8.) Always have a goal for every week
What is your goal for this week and how will you achieve it? By setting yourself a goal for each week, you will feel purposeful and actually you will be working towards something you want, which is such a great feeling! Especially when you achieve it! The goal can be as small or big as you like and it doesn’t have to be related necessarily to your craft. Maybe it’s that you will spend more time with friends, or that you will eat healthily, or that this week you will sort out your email inbox. By having something to work towards, you know that you are still learning and growing even if you are not dancing all day and everyday.
9.) Do not STOP
When you get low, and you will, do not stop! If you look at many successful peoples’s stories, most of them started out struggling just like you are now, and the reason they got to where they are, is because they didn’t stop. They say for every 10 auditions you get 1 yes. If this was an easy industry everyone would be doing it, but they are not. You are doing it, remind yourself why, remind yourself that there is no one like you, and as long as you stick to being you, you will find your niche. It just takes time. Have a technique in place for when you get cut from an audition: If I get cut, I will go for a coffee, call my family, work on a new piece of choreography, treat myself to ice cream, go to a class. Whatever works for you! You WILL get there, you’ve just got to remind yourself, that being employed does not define your greatness, it’s your actions (how you react) that do.
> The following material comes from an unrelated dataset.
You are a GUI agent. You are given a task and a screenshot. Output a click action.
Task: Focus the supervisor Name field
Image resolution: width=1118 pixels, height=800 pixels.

Gratitude is your greatest friend. It sounds cheesy but if you genuinely try it you will see that you will start to feel better. When you are feeling low, I challenge you to think of three things that you are thankful for, and you must actually make yourself feel that gratitude inside. I guarantee you can think of three things. We can easily lose perspective when all we can think about is the next contact, but remember there is more to life than a contract: people that love you, having a roof over your head, owning nice clothes, your pet, your friends…. You are actually doing a lot better than you think.
11.) EXTRA ONE Live Vulnerably
This last one, I had to put in. All of us wear masks, on social media, at auditions, at castings, with fellow performers. Of course, sometimes you must choose to be professional and if you don’t trust people then keep your personal experiences to yourself. However, be open with the people you trust. LIVE VULNERABLY! Mental Illness, Physical Illness, Injuries, Worries, Questions, Problems, Fear….Share it! You will be surprised to learn that lots of people are struggling with similar things, you will feel less alone, they will feel less alone. You will be rewarded for being brave, you will get answers, support and gratitude, because by being open, you will inspire others to open up, and you will be helped. This industry is a lonely place, and it may seem cut throat, but there are people out there that will welcome you with open arms, because if we all become more open, we will be less alone.
If you live closed up, people will never see the true you.
I would rather live vulnerably and honestly because then everyone knows the true me, no hidden agendas, no fake facade, no secrets. Then the people that love me, love me for me.